• [Exercise brief]: Going through the data below, please show each line containing the string "agent".

• [Exercise data]:
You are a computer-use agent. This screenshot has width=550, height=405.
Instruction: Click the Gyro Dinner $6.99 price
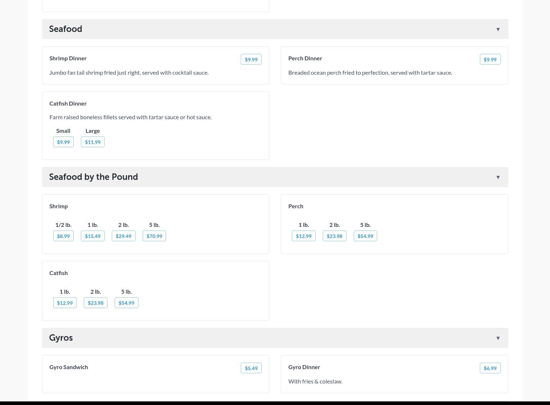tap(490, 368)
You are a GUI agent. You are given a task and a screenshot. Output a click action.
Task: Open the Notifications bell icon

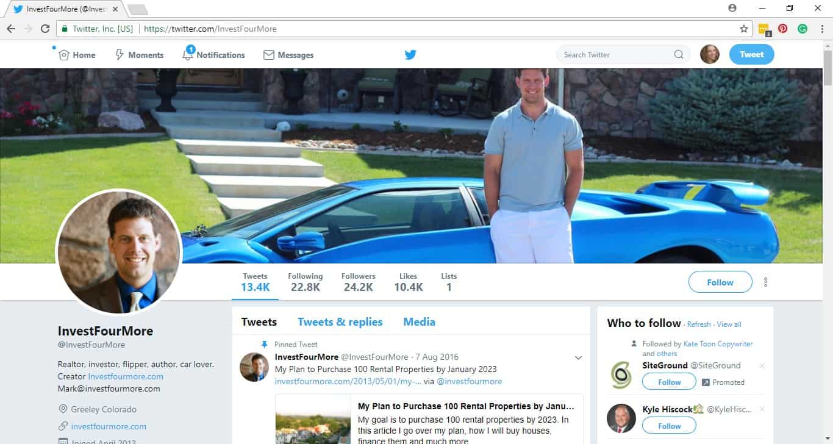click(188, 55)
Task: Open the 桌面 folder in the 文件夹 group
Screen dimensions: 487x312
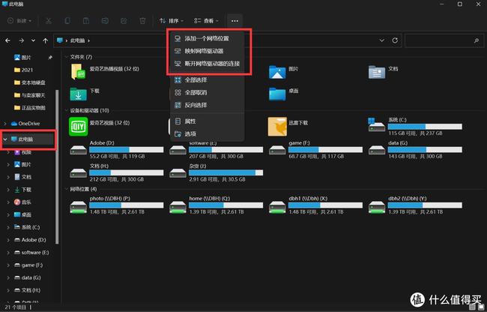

• [Answer to this exercise]:
You are a computer-use agent. This screenshot has width=550, height=405.
You are a GUI agent. You are given a task and a screenshot. Output a click action.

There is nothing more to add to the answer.